あなたの課題
- 1) ヤシの木の文章から、「現在も伝統的なチャモロ料理を」を含む語句で始まり「い荒し、枯れていったのです。」で終わる部分を、一字も変えずに抜き出してください。
- 2) ヤシの木の文章を読んで、次の問いに答えてください。
(a) 古代、ヤシの葉はどのような物の材料として使われてきましたか。
(b) グアムでライノビートルが初めて見つかったのはいつですか。
(c) 伝統的なチャモロ料理を作るとき、庭のヤシの実から手作りすることがあるものは何ですか。

対象の文章
----------------------------------------

南国のシンボルといえばヤシの木。青い空に向かって力強くまっすぐに伸びる姿は、まさに南国の景色そのもの。観光客にとっては思わずカメラに収めたくなる景色です。
 

グアムの人々にとってもヤシの木はとても身近な存在。古代では果実は飲料や食料として、乾燥した実の繊維は衣類の原料として、硬い殻は燃料として、そして葉は籠や敷物などさまざまな生活用具の材料として、捨てるところがないと言われるほど有効的に活用されてきました。
 

現在も伝統的なチャモロ料理を作る際には庭のヤシの木から実を取って削り、ココナッツミルクを手作りすることもしばしば。
 

しかしこの10年ほどで、グアムのヤシの木を取り巻く環境は大きく変化しました。2007年9月にグアムで初めてライノビートル(Rhino Beetle)という外来種の昆虫が発見され、それらがヤシの木を喰い荒し、枯れていったのです。

----------------------------------------

スクリーンショットの位置指定データ:
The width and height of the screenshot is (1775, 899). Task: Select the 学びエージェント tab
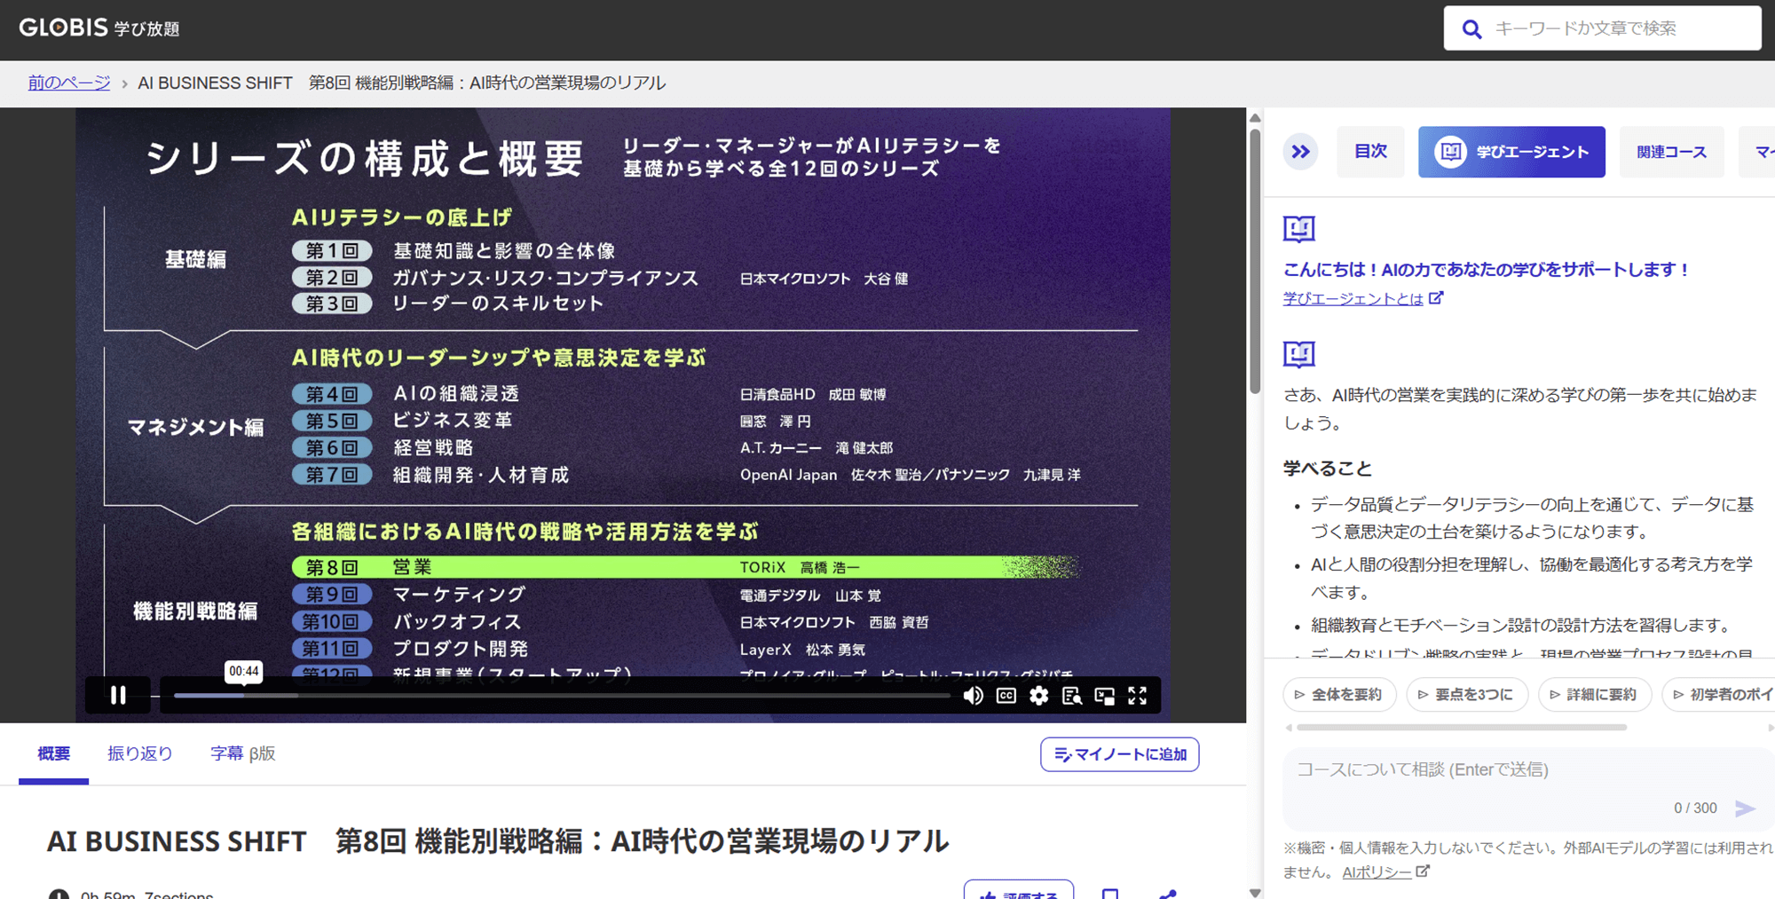(x=1511, y=152)
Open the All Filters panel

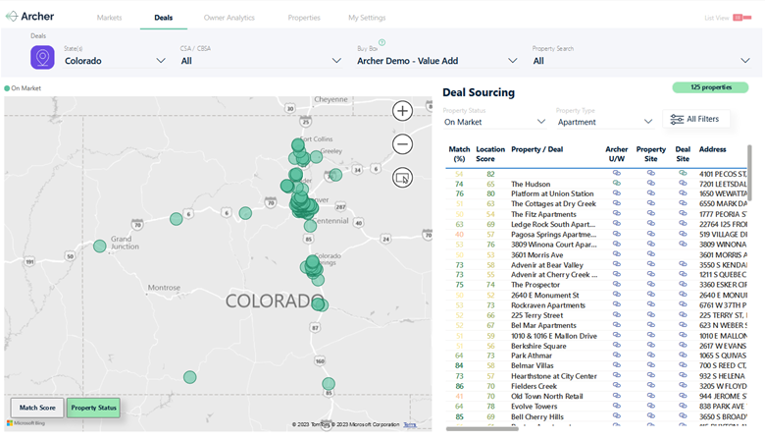click(695, 119)
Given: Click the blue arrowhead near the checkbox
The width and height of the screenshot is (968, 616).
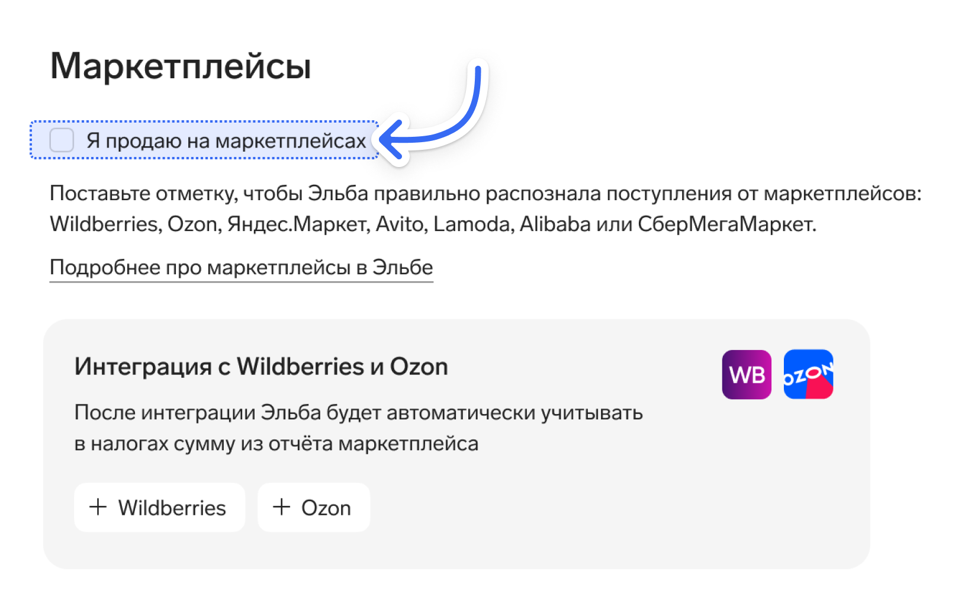Looking at the screenshot, I should [x=392, y=140].
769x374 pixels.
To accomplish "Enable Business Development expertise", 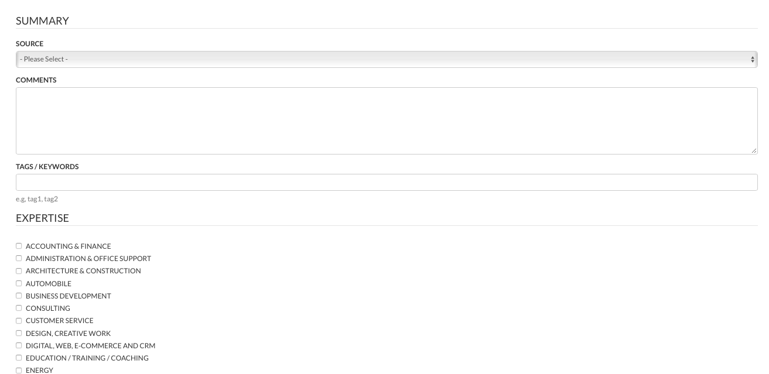I will coord(19,296).
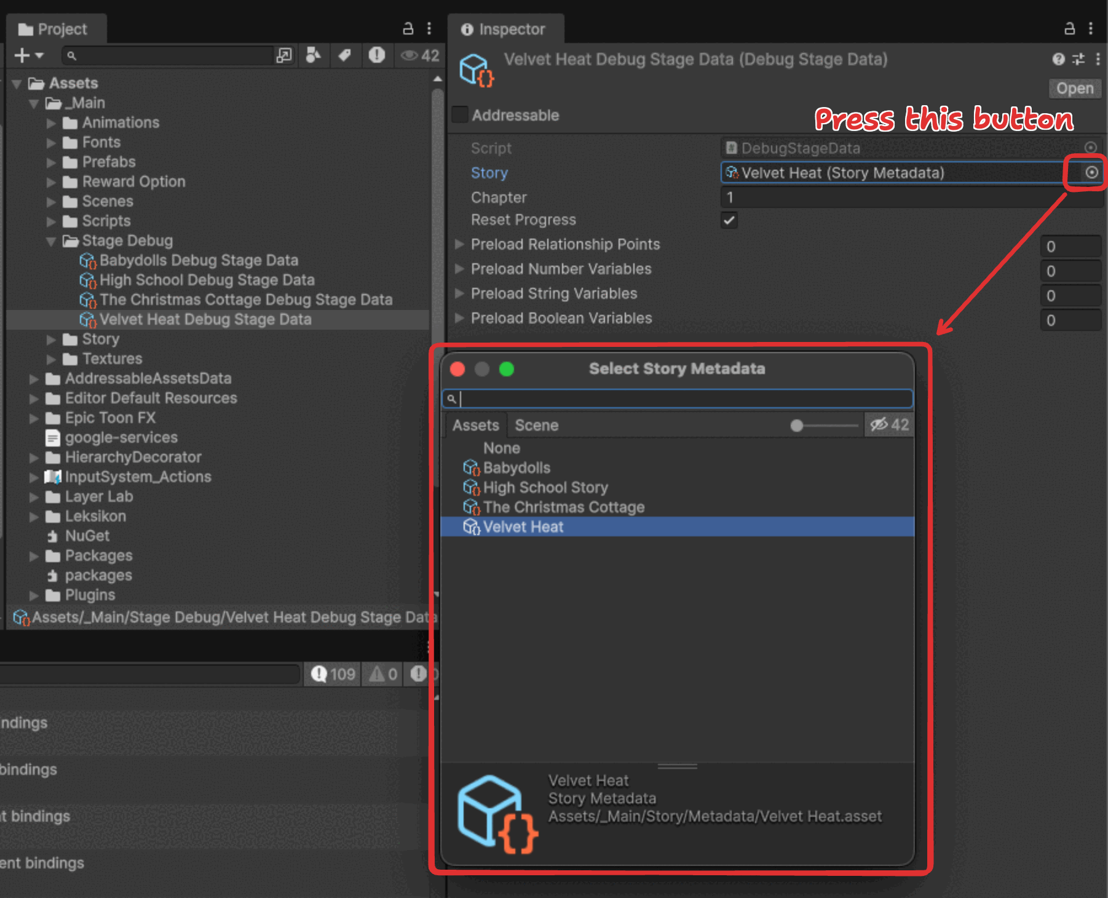Image resolution: width=1108 pixels, height=898 pixels.
Task: Expand the Animations folder
Action: (51, 123)
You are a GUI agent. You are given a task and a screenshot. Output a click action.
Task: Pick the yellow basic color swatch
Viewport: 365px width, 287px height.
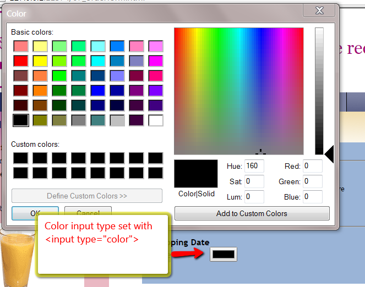pyautogui.click(x=40, y=60)
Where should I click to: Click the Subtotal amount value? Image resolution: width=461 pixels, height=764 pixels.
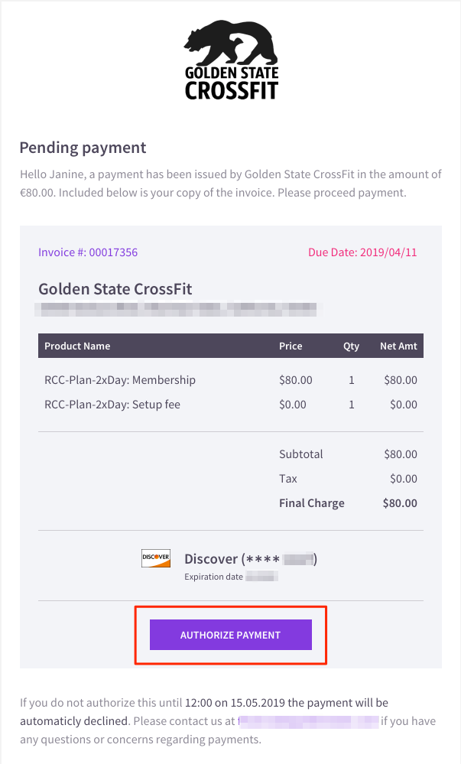[x=401, y=454]
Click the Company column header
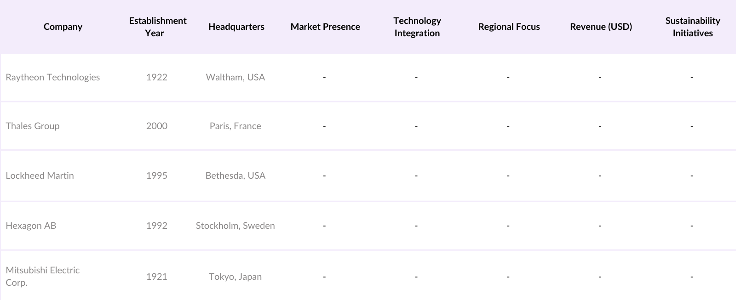Screen dimensions: 736x300 [x=63, y=27]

----------------------------------------

練習問題の解答
- 1)
現在も伝統的なチャモロ料理を作る際には庭のヤシの木から実を取って削り、ココナッツミルクを手作りすることもしばしば。
 

しかしこの10年ほどで、グアムのヤシの木を取り巻く環境は大きく変化しました。2007年9月にグアムで初めてライノビートル(Rhino Beetle)という外来種の昆虫が発見され、それらがヤシの木を喰い荒し、枯れていったのです。

- 2)
(a) 籠や敷物などさまざまな生活用具の材料
(b) 2007年9月
(c) ココナッツミルク